───── Exercise data ─────

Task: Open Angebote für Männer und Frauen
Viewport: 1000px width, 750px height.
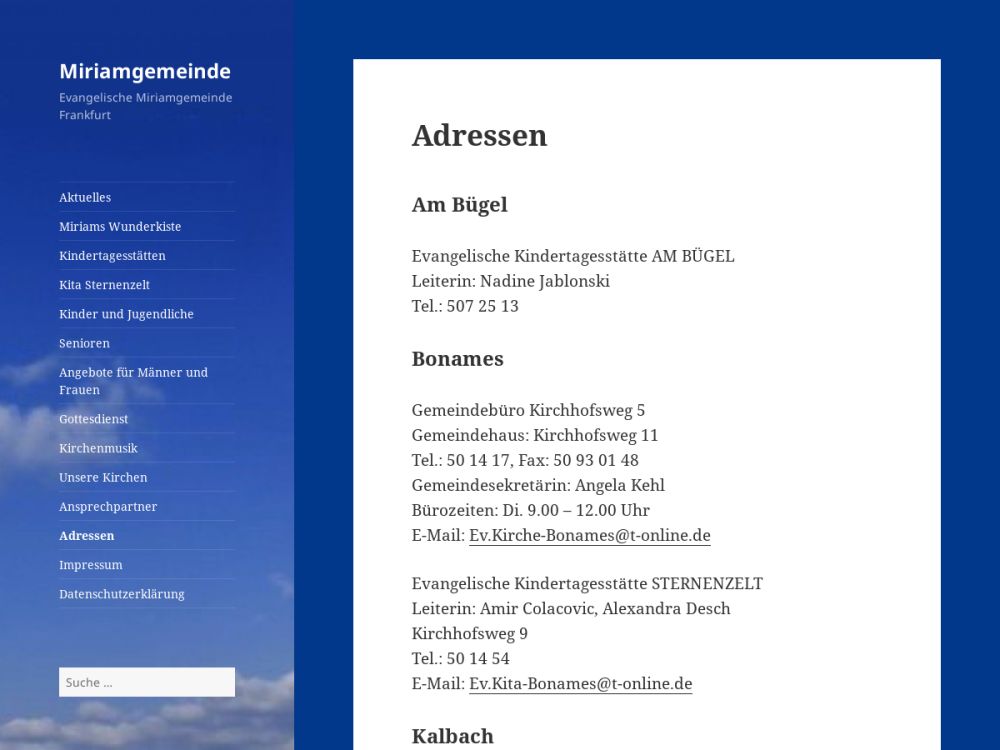Action: pyautogui.click(x=133, y=380)
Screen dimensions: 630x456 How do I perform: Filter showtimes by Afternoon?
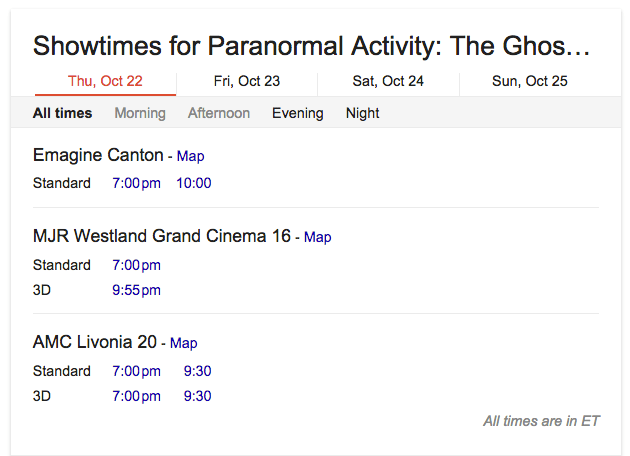coord(219,113)
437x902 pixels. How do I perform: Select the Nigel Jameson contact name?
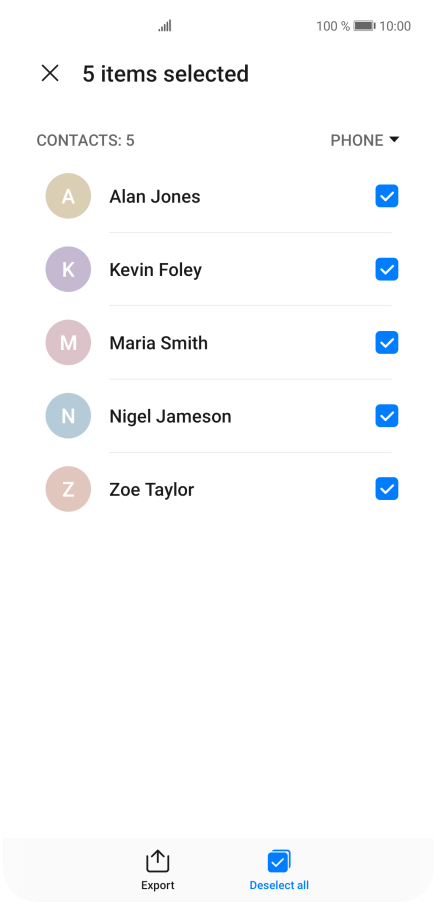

─────

Copy the records above exactly. Do not carry any picture into the copy.

→ **Answer section**
Task: Open Angebote für Männer und Frauen
Viewport: 1000px width, 750px height.
Action: pyautogui.click(x=133, y=380)
Screen dimensions: 630x456 How do I perform: Filter showtimes by Afternoon?
coord(219,113)
437x902 pixels. How do I perform: Select the Nigel Jameson contact name?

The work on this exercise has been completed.